INPUT MATERIAL:
------------------------------------------------------------

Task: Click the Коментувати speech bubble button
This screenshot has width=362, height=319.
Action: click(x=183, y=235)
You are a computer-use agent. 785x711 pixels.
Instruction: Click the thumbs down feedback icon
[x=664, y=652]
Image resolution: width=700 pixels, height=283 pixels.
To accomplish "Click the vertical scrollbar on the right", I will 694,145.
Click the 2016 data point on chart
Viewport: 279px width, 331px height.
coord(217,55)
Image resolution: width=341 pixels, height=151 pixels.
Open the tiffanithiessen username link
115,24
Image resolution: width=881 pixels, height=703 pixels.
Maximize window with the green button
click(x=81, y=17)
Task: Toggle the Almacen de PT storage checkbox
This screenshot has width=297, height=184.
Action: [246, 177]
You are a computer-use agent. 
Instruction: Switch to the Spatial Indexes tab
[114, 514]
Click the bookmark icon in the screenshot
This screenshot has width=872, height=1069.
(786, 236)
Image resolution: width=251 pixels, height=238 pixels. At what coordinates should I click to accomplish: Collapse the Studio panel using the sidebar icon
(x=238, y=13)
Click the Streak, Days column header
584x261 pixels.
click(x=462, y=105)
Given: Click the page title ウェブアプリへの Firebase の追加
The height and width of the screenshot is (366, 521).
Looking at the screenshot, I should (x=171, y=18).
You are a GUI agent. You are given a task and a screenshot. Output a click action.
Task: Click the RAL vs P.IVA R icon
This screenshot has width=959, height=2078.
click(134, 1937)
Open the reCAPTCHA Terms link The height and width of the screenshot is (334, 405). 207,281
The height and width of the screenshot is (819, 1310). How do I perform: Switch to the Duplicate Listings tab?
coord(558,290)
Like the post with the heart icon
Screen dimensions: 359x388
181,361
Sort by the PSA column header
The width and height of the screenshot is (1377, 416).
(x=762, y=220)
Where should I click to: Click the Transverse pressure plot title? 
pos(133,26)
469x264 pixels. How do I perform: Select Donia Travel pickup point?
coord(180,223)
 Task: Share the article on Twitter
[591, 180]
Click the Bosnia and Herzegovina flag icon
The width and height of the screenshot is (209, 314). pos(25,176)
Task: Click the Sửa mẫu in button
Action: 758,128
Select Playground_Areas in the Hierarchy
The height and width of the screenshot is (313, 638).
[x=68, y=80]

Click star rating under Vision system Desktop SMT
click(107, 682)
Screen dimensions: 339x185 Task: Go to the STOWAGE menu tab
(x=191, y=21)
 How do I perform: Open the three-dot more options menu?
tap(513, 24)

------------------------------------------------------------

Without changing anything, repeat the whole listing.

RESULT:
Task: Click the Коментувати speech bubble button
This screenshot has width=362, height=319.
Action: click(x=183, y=235)
You are a computer-use agent. 785x711 pixels.
Instruction: Click the thumbs down feedback icon
[x=664, y=652]
Image resolution: width=700 pixels, height=283 pixels.
To accomplish "Click the vertical scrollbar on the right", I will 694,145.
Click the 2016 data point on chart
Viewport: 279px width, 331px height.
coord(217,55)
Image resolution: width=341 pixels, height=151 pixels.
Open the tiffanithiessen username link
115,24
Image resolution: width=881 pixels, height=703 pixels.
Maximize window with the green button
click(x=81, y=17)
Task: Toggle the Almacen de PT storage checkbox
This screenshot has width=297, height=184.
Action: [246, 177]
You are a computer-use agent. 
Instruction: Switch to the Spatial Indexes tab
[114, 514]
Click the bookmark icon in the screenshot
This screenshot has width=872, height=1069.
(786, 236)
Image resolution: width=251 pixels, height=238 pixels. At what coordinates should I click to accomplish: Collapse the Studio panel using the sidebar icon
(x=238, y=13)
Click the Streak, Days column header
584x261 pixels.
click(x=462, y=105)
Given: Click the page title ウェブアプリへの Firebase の追加
The height and width of the screenshot is (366, 521).
Looking at the screenshot, I should (x=171, y=18).
You are a GUI agent. You are given a task and a screenshot. Output a click action.
Task: Click the RAL vs P.IVA R icon
This screenshot has width=959, height=2078.
click(134, 1937)
Open the reCAPTCHA Terms link The height and width of the screenshot is (334, 405). 207,281
The height and width of the screenshot is (819, 1310). How do I perform: Switch to the Duplicate Listings tab?
coord(558,290)
Like the post with the heart icon
Screen dimensions: 359x388
181,361
Sort by the PSA column header
The width and height of the screenshot is (1377, 416).
(x=762, y=220)
Where should I click to: Click the Transverse pressure plot title? 
pos(133,26)
469x264 pixels. How do I perform: Select Donia Travel pickup point?
coord(180,223)
 Task: Share the article on Twitter
[591, 180]
Click the Bosnia and Herzegovina flag icon
The width and height of the screenshot is (209, 314). pos(25,176)
Task: Click the Sửa mẫu in button
Action: 758,128
Select Playground_Areas in the Hierarchy
The height and width of the screenshot is (313, 638).
[x=68, y=80]

Click star rating under Vision system Desktop SMT
click(107, 682)
Screen dimensions: 339x185 Task: Go to the STOWAGE menu tab
(x=191, y=21)
 How do I perform: Open the three-dot more options menu?
tap(513, 24)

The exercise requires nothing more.